▶ **Short task 1**
In the SQL excerpt, reproduce word for word the passage from "and min(OrderDate)='1996-07-18') o" up to and including "Centro commercial Moctezuma.".
▶ **Short task 2**
In the query output shown in the SQL excerpt, what company name appears for CustomerID CENTC?

▶ **Page extract**
start

So let’s try the following approach to find him:

select CustomerID
from Orders
group by CustomerID
having min(OrderDate)=max(OrderDate)
and min(OrderDate)='1996-07-18'
/*
CustomerID
----------
CENTC
*/
Well that’s nice, but a CustomerID really doesn’t mean anything to me. I really want to know the Company’s Name. So let’s take the above query and JOIN it with the Customers table:

select o.CustomerID
,c.CompanyName
from (select CustomerID
from Orders
group by CustomerID
having min(OrderDate)=max(OrderDate)
and min(OrderDate)='1996-07-18') o
join Customers c on o.CustomerID=c.CustomerID
/*
CustomerID CompanyName
---------- ----------------------------------------
CENTC Centro comercial Moctezuma
*/
Yep, that’s the guy! Centro commercial Moctezuma.

But wait a second… What was it that I had said again? I said, “this customer placed ALL his orders on 1996-07-18.”



Hey, isn’t there an ALL operator in SQL that hardly anyone ever uses? We could put together a query using that, and the query will be much more intuitive and easier to read! Hmmm… I wonder why this cool ALL operator isn’t used much… it seems to be pretty useful in this particular situation.

So let’s put together the following query, using a correlated sub-query, to return customers who have ALL their orders placed on 1996-07-18:

select CustomerID,CompanyName
from Customers
where '1996-07-18' = all (select OrderDate
from Orders
where CustomerID=Customers.CustomerID)

end

▶ **Dataset content**
start

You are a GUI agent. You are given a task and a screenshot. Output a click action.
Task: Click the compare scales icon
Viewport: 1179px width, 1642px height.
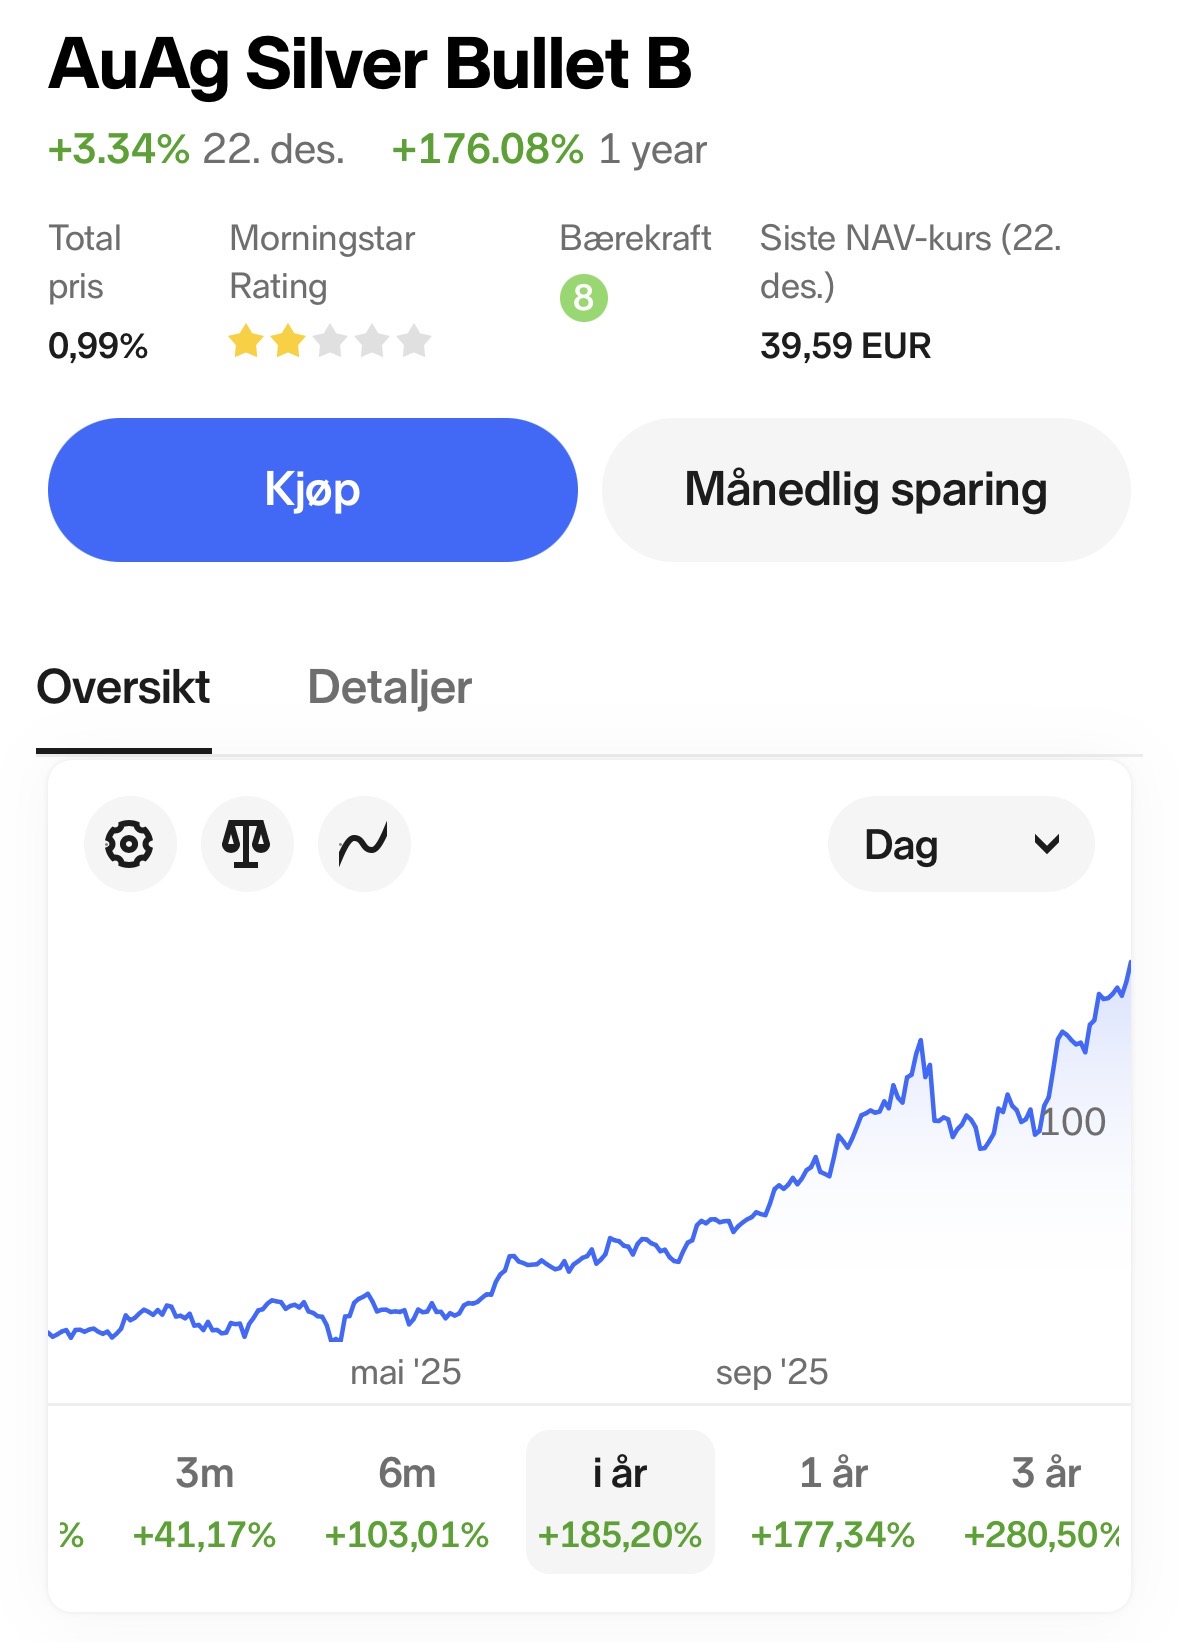(247, 844)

end

▶ **Full response 1**
and min(OrderDate)='1996-07-18') o
join Customers c on o.CustomerID=c.CustomerID
/*
CustomerID CompanyName
---------- ----------------------------------------
CENTC Centro comercial Moctezuma
*/
Yep, that’s the guy! Centro commercial Moctezuma.

▶ **Full response 2**
Centro comercial Moctezuma